Report every line of the data that includes "header".

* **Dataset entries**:
=====
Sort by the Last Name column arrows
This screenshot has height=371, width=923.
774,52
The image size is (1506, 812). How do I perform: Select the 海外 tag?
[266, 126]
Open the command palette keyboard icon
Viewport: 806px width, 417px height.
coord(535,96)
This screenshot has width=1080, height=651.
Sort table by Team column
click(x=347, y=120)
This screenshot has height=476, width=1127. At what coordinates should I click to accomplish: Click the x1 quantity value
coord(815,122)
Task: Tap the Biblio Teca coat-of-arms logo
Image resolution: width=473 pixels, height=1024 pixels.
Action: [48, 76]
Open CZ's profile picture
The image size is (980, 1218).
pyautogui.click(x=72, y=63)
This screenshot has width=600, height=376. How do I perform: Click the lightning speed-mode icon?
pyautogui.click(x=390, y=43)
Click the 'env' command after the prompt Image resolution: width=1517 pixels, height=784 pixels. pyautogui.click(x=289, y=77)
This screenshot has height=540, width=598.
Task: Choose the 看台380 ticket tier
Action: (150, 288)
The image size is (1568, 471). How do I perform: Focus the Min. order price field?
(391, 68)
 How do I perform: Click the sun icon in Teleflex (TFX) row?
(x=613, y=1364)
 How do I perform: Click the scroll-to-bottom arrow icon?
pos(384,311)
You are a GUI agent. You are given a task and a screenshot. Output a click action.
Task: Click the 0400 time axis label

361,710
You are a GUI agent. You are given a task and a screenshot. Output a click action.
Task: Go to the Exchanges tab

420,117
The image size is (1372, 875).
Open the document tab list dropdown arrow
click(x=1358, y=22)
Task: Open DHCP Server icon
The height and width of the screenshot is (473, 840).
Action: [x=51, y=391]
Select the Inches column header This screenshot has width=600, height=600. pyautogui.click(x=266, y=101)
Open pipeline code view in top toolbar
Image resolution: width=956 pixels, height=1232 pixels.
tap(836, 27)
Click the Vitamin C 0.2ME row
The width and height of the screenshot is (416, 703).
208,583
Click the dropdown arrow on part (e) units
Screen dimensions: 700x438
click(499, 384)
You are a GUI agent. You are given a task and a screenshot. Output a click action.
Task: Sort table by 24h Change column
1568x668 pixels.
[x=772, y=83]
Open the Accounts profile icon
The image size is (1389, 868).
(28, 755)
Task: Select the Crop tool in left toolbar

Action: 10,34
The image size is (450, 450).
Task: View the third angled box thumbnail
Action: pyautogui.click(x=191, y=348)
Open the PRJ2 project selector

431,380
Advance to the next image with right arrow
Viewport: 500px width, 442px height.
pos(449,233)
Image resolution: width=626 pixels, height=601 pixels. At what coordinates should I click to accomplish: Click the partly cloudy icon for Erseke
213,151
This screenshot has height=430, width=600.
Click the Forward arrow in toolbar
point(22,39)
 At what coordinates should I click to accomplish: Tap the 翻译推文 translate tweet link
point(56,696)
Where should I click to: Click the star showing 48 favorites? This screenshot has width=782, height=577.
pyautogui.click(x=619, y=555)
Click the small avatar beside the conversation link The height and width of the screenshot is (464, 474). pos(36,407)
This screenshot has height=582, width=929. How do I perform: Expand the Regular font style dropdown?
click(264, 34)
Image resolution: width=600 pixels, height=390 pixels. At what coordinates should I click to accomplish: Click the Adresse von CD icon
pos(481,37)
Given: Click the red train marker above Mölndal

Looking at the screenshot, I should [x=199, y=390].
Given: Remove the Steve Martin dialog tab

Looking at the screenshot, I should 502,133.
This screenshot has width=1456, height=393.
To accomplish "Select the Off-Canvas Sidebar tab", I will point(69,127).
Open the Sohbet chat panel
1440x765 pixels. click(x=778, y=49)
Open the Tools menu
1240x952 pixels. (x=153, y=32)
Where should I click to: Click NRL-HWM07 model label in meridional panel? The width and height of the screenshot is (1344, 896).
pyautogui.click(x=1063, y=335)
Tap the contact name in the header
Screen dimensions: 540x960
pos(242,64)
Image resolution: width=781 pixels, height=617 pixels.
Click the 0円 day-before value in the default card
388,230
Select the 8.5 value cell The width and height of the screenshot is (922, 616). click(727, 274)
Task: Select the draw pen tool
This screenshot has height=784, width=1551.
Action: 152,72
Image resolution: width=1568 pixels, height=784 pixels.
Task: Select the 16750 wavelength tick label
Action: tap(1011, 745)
=====
* **Output below**:
Select the Inches column header This screenshot has width=600, height=600. pyautogui.click(x=266, y=101)
Tap the contact name in the header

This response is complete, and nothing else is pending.